I’m still glad I got the pogoplug and their custoner service is among the best I’ve seen.


Looks like we have found the pogoplug’s Achilles heel. To bad, because it works so well.


I wouldn’t get too confortable about the software escrow account.

I’ve worked for 2 small software companies who touted this to clients/potential clients. “Don’t worry you can always get the source from the escrow account!” No problem…

At the end of the day the companies both went bankrupt and guess what? That IP (software) is an asset and the bankruptcy court judge sells it off to pay the creditors. Oh and that contract those customers signed with the companies that said they could get a copy from the escrow account? Basically meaningless to the judge. Not one of our former customers (except the one who ended up purchasing one of the appplications from the court, recieved a copy of that source code.

Best of luck.



So if/when Pogo disappears, their customers have to hope that someone else will see a market opportunity to use the (then) open source software to set up a new service for people to connect to their PogoPlugs? (or maybe do it out of the goodness of their hearts)


All I can say is take a look at Tonido yourself and decide how easy it is to set up. For web access an http port will need to be forwarded. However SSL, while being developed, is not yet available. My understanding that Tonido to Tonido P2P communcations are encrypted and no port forwarding is needed.


I don’t understand why a central connection server is necessary. I connect to my Buffalo Linkstation directly via my home IP address. Most web-accessible network drives have that option. I could also connect via Buffalo’s DNS service or another dynamic DNS service. Not as simple to set up as PogoPlug, but the only service I worry about is my own Internet access.


That’s kind of the way I was hoping to use the Pogoplug too – type in your own home url and “see” your drives.
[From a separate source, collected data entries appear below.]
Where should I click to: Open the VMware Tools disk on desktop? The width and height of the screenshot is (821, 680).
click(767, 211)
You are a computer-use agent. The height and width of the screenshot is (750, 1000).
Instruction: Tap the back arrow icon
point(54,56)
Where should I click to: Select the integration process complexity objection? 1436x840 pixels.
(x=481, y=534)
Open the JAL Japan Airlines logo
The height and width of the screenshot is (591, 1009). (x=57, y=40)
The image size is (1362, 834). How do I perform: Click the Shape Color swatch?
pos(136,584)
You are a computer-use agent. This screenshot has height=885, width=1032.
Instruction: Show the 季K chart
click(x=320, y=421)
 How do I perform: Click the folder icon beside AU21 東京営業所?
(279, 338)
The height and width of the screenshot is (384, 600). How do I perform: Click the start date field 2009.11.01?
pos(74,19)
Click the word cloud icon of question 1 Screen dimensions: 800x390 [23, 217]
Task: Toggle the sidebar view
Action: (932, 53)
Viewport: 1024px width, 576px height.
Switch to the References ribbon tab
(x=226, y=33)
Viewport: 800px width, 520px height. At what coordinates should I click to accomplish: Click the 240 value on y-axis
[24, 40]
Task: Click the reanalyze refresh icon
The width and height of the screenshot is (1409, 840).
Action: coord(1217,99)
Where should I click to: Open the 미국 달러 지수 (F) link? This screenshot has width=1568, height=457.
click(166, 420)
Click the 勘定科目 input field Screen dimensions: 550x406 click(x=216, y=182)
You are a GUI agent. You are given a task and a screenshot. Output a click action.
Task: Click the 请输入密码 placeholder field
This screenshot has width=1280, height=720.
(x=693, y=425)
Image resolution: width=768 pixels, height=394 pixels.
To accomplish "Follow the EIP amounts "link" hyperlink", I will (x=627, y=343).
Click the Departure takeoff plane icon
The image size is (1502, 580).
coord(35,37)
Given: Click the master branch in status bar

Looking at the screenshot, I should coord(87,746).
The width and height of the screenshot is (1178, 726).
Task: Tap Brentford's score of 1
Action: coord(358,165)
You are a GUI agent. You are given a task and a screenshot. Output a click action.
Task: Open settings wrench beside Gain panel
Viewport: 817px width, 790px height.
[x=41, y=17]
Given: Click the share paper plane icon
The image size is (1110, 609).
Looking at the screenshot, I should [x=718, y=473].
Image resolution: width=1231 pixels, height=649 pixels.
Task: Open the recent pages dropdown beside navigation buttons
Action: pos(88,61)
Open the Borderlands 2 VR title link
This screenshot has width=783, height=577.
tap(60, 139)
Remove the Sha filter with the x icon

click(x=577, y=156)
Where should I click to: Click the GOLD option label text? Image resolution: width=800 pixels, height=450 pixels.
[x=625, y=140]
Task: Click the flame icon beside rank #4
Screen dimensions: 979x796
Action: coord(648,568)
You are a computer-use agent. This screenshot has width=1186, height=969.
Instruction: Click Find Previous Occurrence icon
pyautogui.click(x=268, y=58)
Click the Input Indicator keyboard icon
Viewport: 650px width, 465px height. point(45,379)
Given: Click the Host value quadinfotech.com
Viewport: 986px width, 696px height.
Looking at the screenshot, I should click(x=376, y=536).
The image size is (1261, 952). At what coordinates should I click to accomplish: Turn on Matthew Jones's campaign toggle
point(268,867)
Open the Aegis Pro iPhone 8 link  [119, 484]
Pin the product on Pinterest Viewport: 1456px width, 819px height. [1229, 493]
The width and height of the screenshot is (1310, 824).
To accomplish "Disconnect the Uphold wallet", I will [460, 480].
Going through a 3rd party server is not so much appealing to me, not only because of the problems happening if they go down, but I’m concerned over what could happen to my files if they have a security breach.

I’ll have to look into that Buffalo drive.


My pogoplug has proven very usful, but I am still concerned about the security issue.

I don’t keep critical/important files on my pogoplug and I only bring up the windows or mac drive software when I need it.

Windows Home Server offers a similar remote access feature. I wonder how it compares to pogoplug as far as security, functionality and ease of set up.


Why not use software that allows you to keep control of your data, rather than passing it through a third party. I’m talking about Tonido (www.tonido.com). Currently runs on Mac. Linux and Windows, porting to Sheevaplug as we speak.


How hard is Tonido to set up and use. Pogoplug was realy simple.


I was interested in this product when it was first talked about here, but decided against it once I realized how data was accessed.

I already have similar experience with another product – I purchased a Western Digital MyBook World Edition for some of the same reasons: large HD for backups, access to data on my home network, access to data from work or other remote locations. Much like PogoPlug, the WD makes use of another company, MioNet, to access the drive. Due to the slowness of MioNet and my concern for data security of going through a third party, I am using the drive for home network storage and access only.